* [Records provided]
%%

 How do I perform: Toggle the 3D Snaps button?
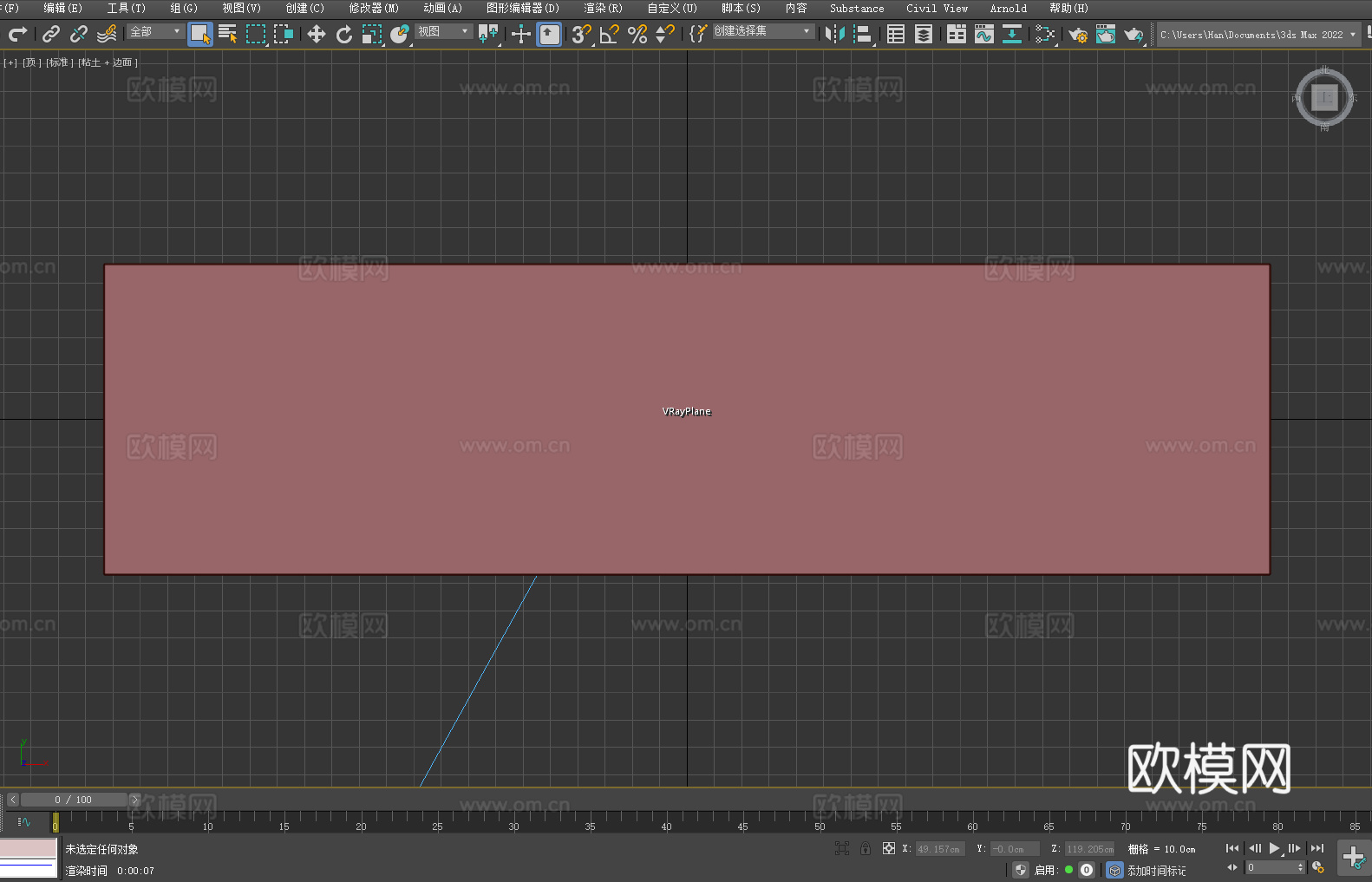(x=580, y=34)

%%
%%

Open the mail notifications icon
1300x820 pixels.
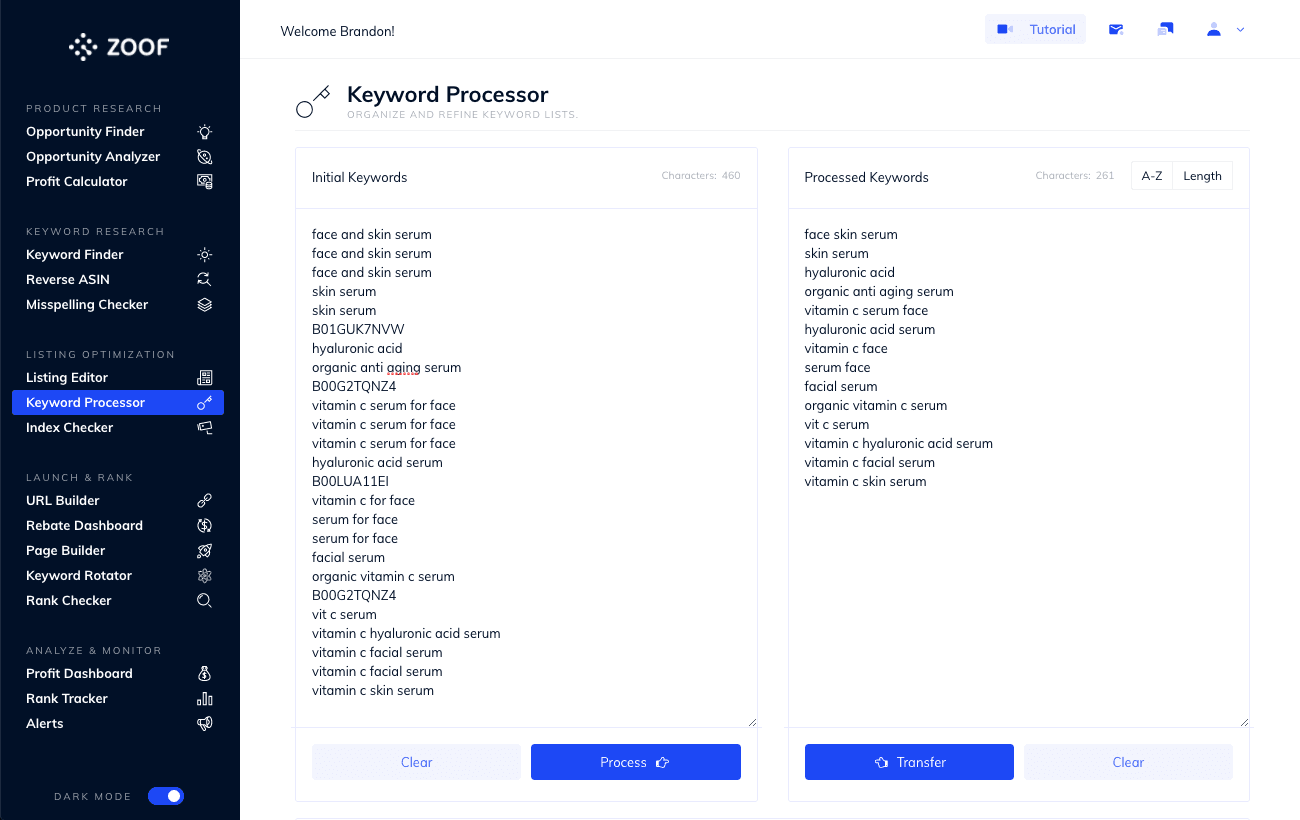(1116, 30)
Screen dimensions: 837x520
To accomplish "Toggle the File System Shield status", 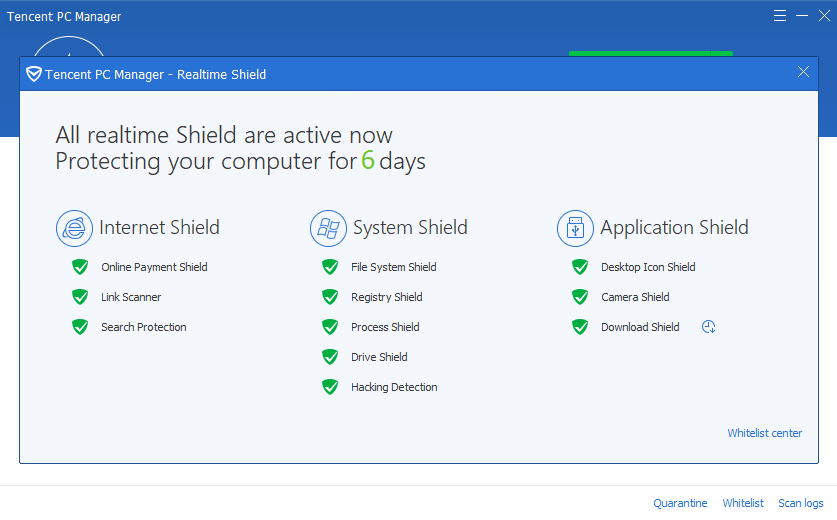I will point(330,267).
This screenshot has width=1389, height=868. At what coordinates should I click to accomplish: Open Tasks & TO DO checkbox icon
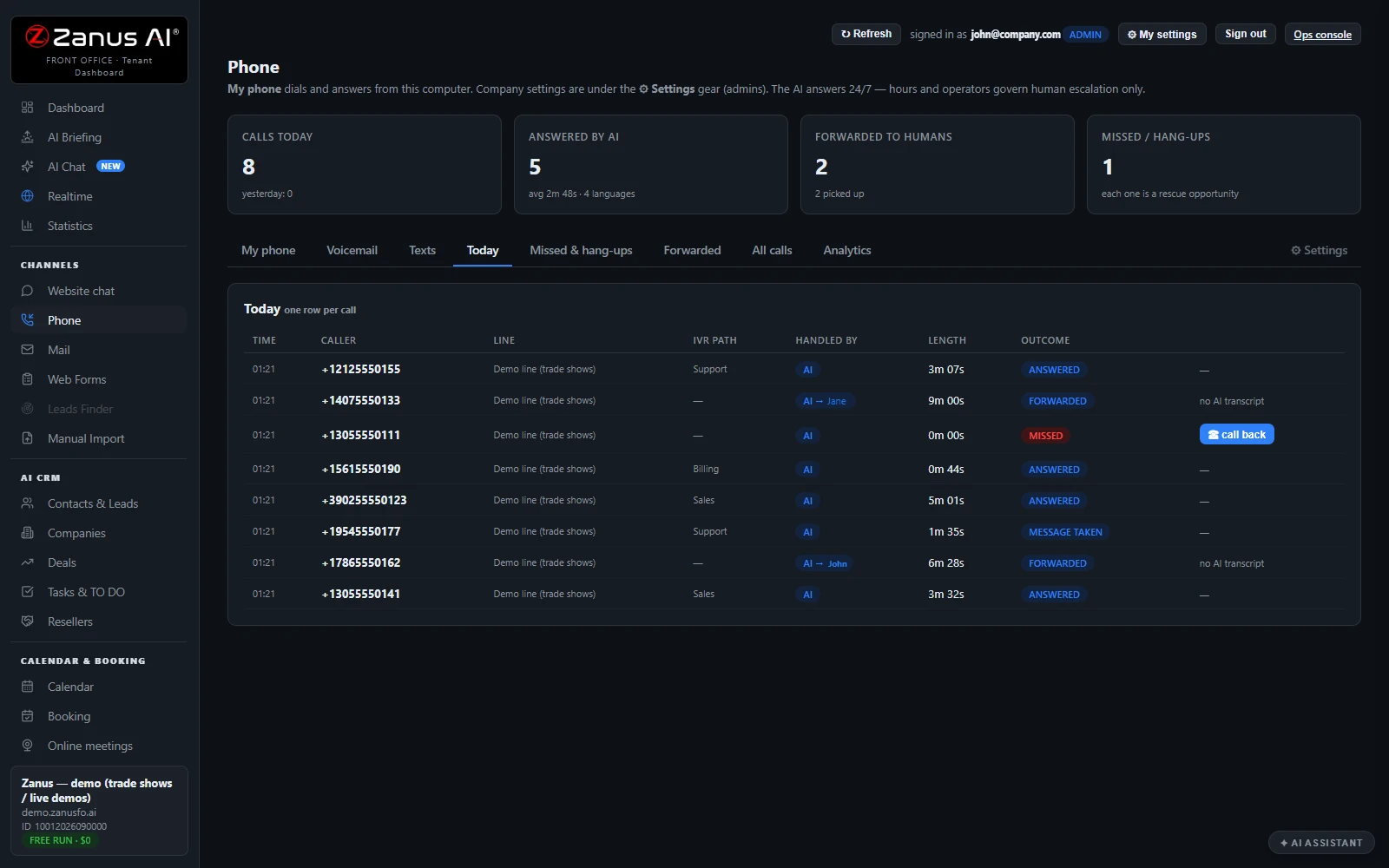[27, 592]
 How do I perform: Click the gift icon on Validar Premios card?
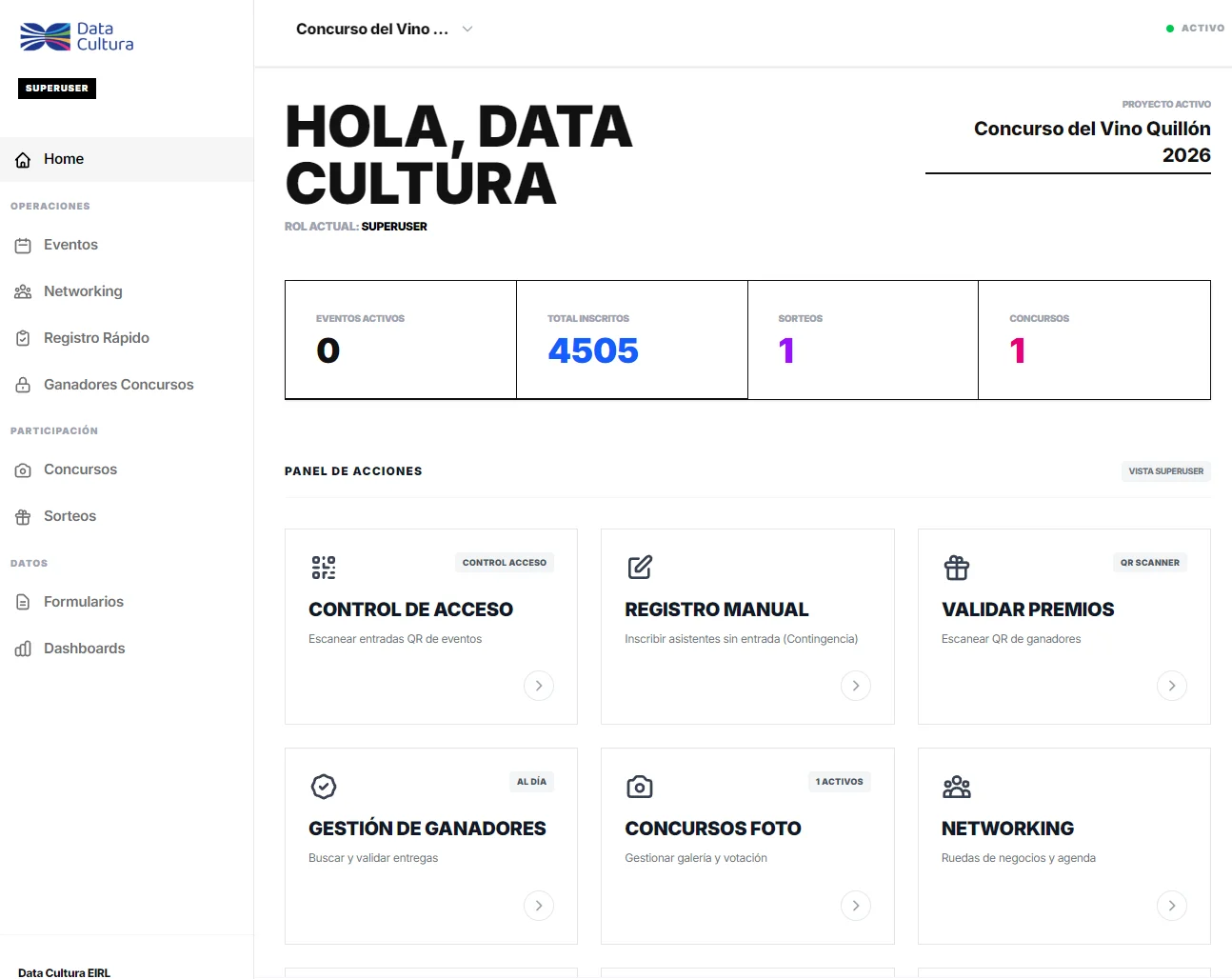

%%

* [Exercise goal] Within the listing above, write out the stretch from the line with "This screenshot has" through the line with "How do I perform: Click" exactly. Any pictures are to be left out.

* [Solution for this task]
This screenshot has width=1389, height=868. At what coordinates should I click to accomplish: Open Tasks & TO DO checkbox icon
[27, 592]
 How do I perform: Click the gift icon on Validar Premios card?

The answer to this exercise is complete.